21 September 2017

South Sudan: Trump to Send UN Envoy to Juba, Kinshasa

Photo: Isaac Billy/UN
UN peacekeeping chief visits Protection of Civilians Site in Malakal (file photo).

U.S. President Donald Trump has told African leaders he will send his U.N. envoy Nikki Haley to South Sudan and the Democratic Republic of Congo.

"We're closely monitoring and deeply disturbed by the ongoing violence in South Sudan and in the Congo," Trump said in a lunch meeting Wednesday with African leaders on the sidelines of the U.N. General Assembly. "Millions of lives are at risk and we continue to provide humanitarian assistance, but real results in halting this catastrophe will require an African-led peace process, and a sincere — really sincere — commitment of all parties involved."

The president said Haley would "discuss avenues of conflict and resolution and, most importantly, prevention."

South Sudan is mired in the fourth year of a civil war that has displaced some four million people, while Congo has experienced growing unrest due to communal clashes and uncertainty on when the country will hold elections. Congolese President Joseph Kabila has stayed in office past the end of his mandate in December 2016.
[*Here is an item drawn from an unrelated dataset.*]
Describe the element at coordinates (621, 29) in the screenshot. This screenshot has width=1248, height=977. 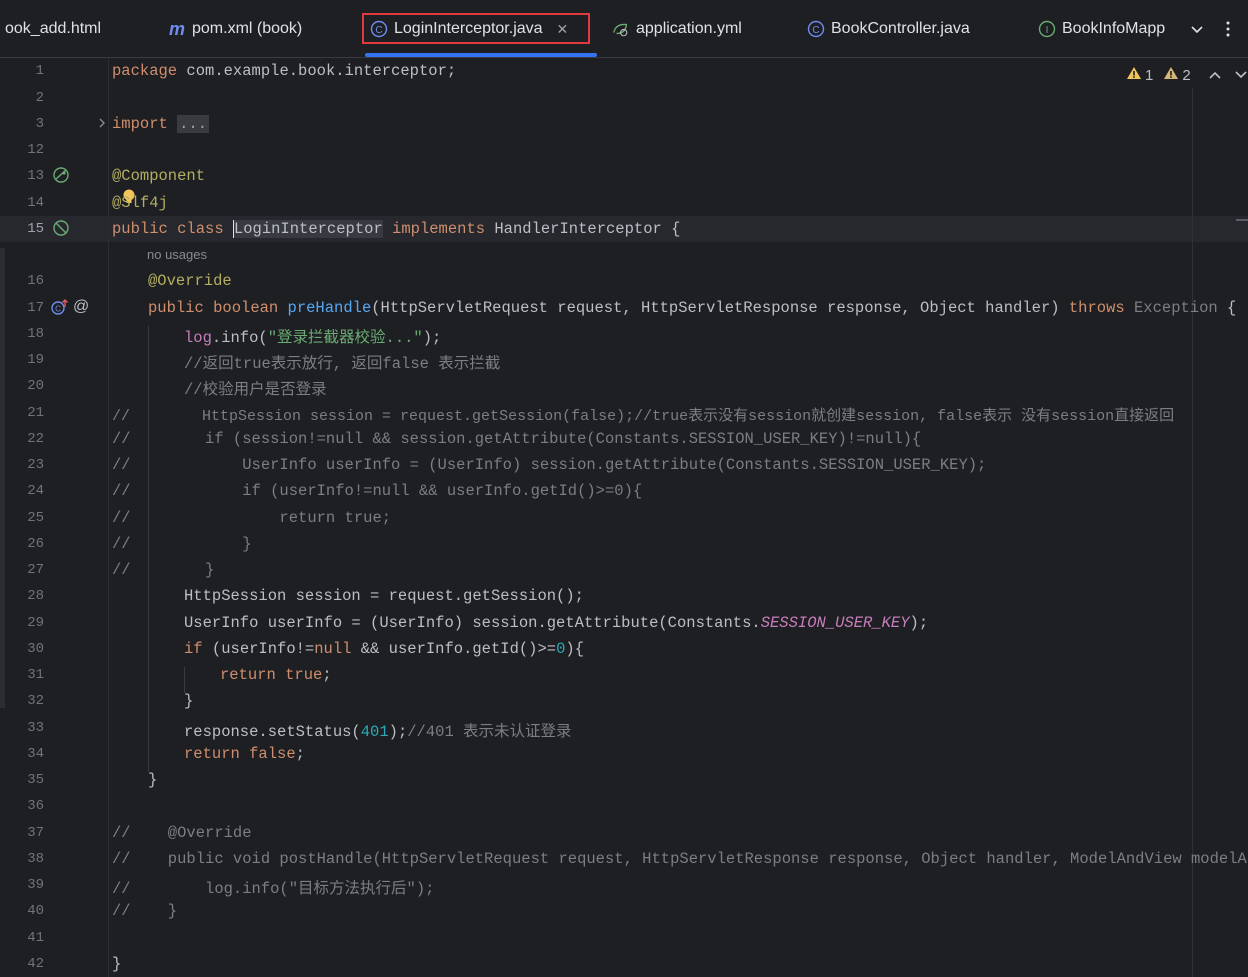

Trump also noted that six of the world's 10 fastest-growing economies are in Africa.

"Africa has tremendous business potential. I have so many friends going to your countries trying to get rich," Trump said. "I congratulate you, they're spending a lot of money. But it does, it has tremendous business potential, and representing huge amounts of different markets, and for American firms it's really become a place they have to go, that they want to go."

On Tuesday, the Trump administration extended Temporary Protected Status for nationals of South Sudan, but said it will end the designation for citizens from Sudan in 2018.

At the end of last year, 1,039 Sudanese and 49 South Sudanese nationals held TPS status.